** Opening Input data block **
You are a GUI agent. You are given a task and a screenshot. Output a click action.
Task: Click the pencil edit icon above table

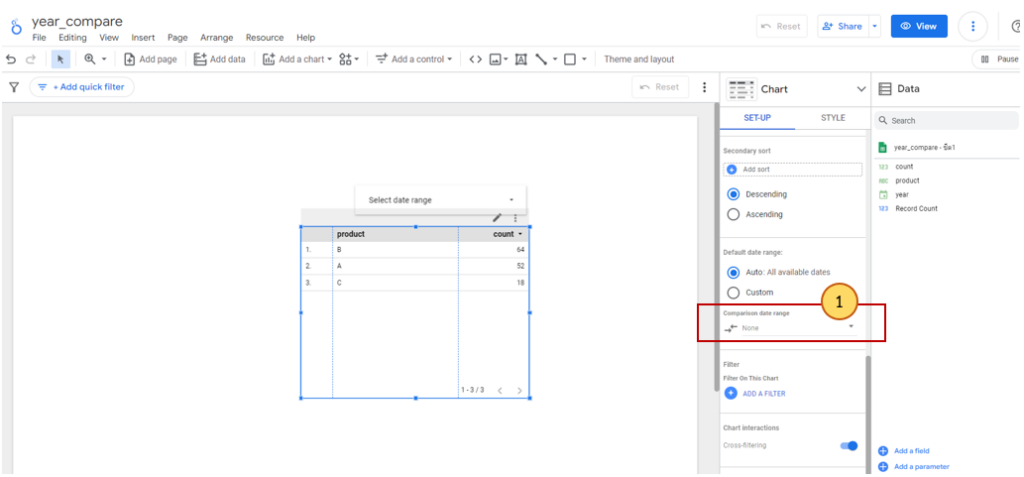(x=497, y=217)
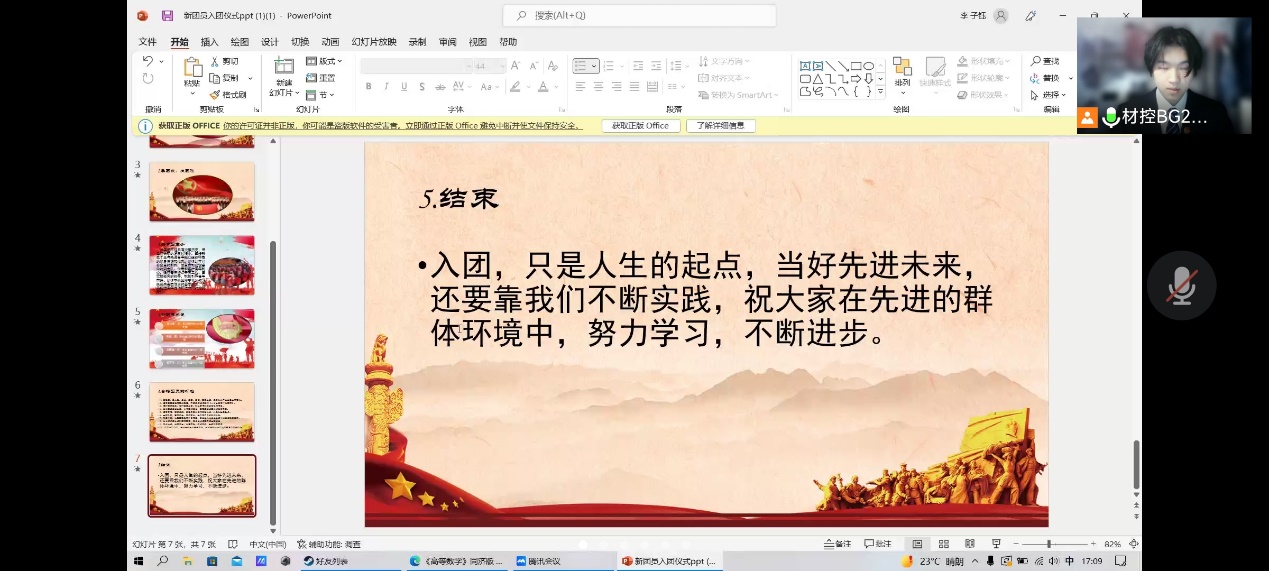Switch to Slide Sorter view icon
1269x571 pixels.
pyautogui.click(x=943, y=544)
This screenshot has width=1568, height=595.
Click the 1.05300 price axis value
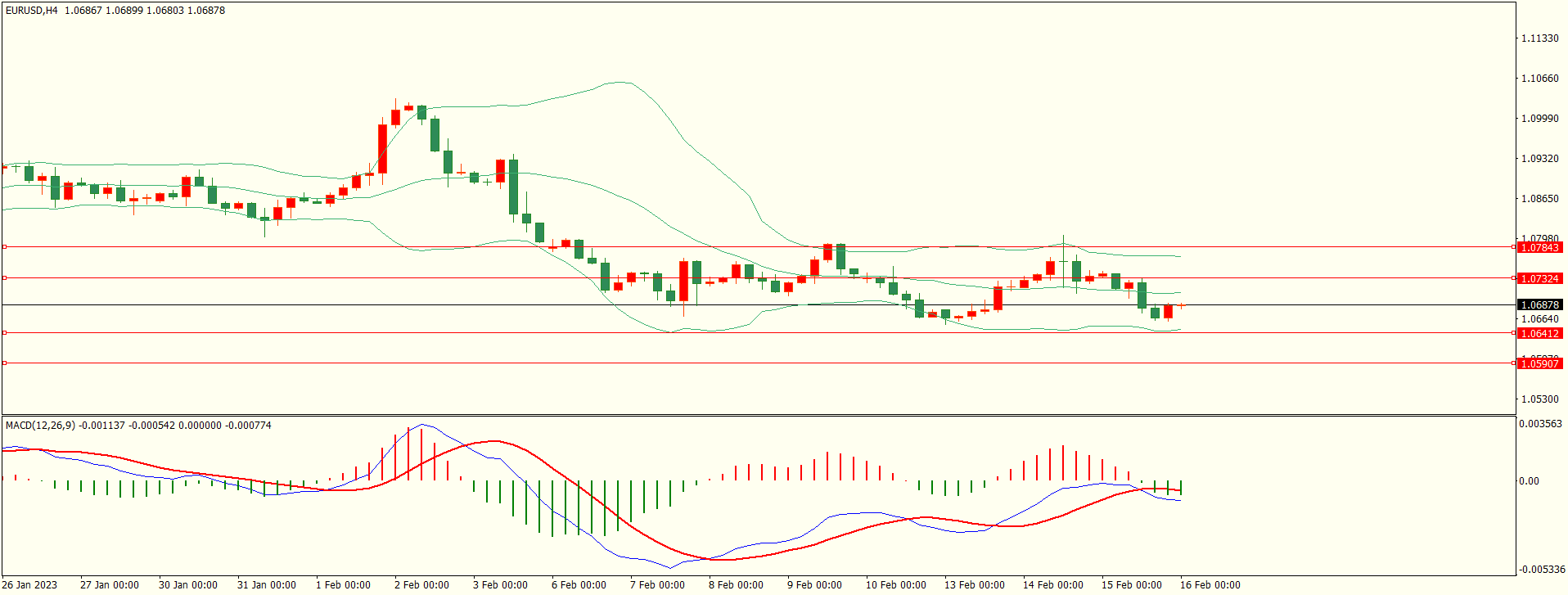pyautogui.click(x=1539, y=399)
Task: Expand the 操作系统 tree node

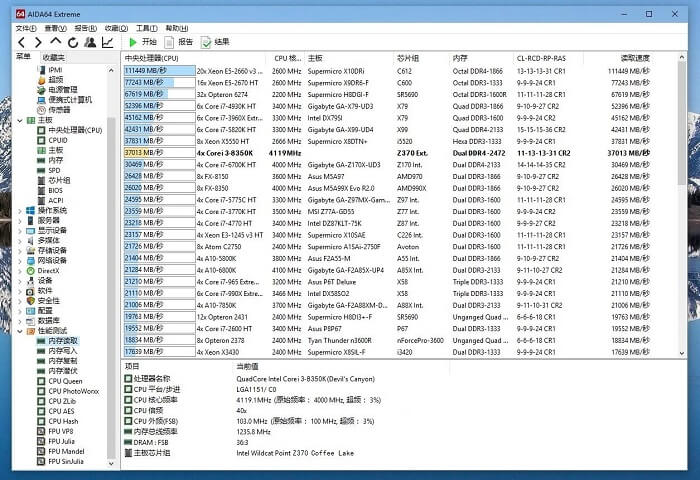Action: click(19, 210)
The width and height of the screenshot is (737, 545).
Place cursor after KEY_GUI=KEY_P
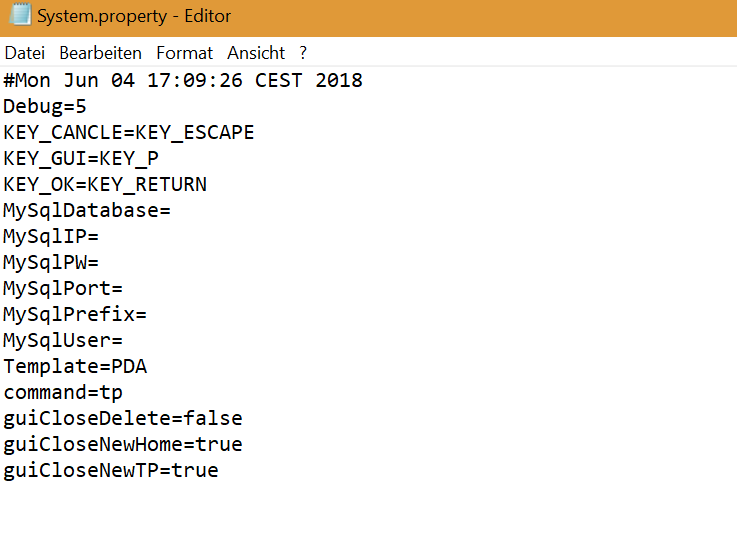pos(160,159)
** Closing Input data block **
Directions for this task: Please transcribe exactly the line containing "This screenshot has width=1568, height=595." and every later line through the end of the records above, omitting pictures.

Expected output:
This screenshot has width=1568, height=595.
Click the 1.05300 price axis value
pyautogui.click(x=1539, y=399)
Task: Expand the 操作系统 tree node

Action: click(19, 210)
The width and height of the screenshot is (737, 545).
Place cursor after KEY_GUI=KEY_P
pos(160,159)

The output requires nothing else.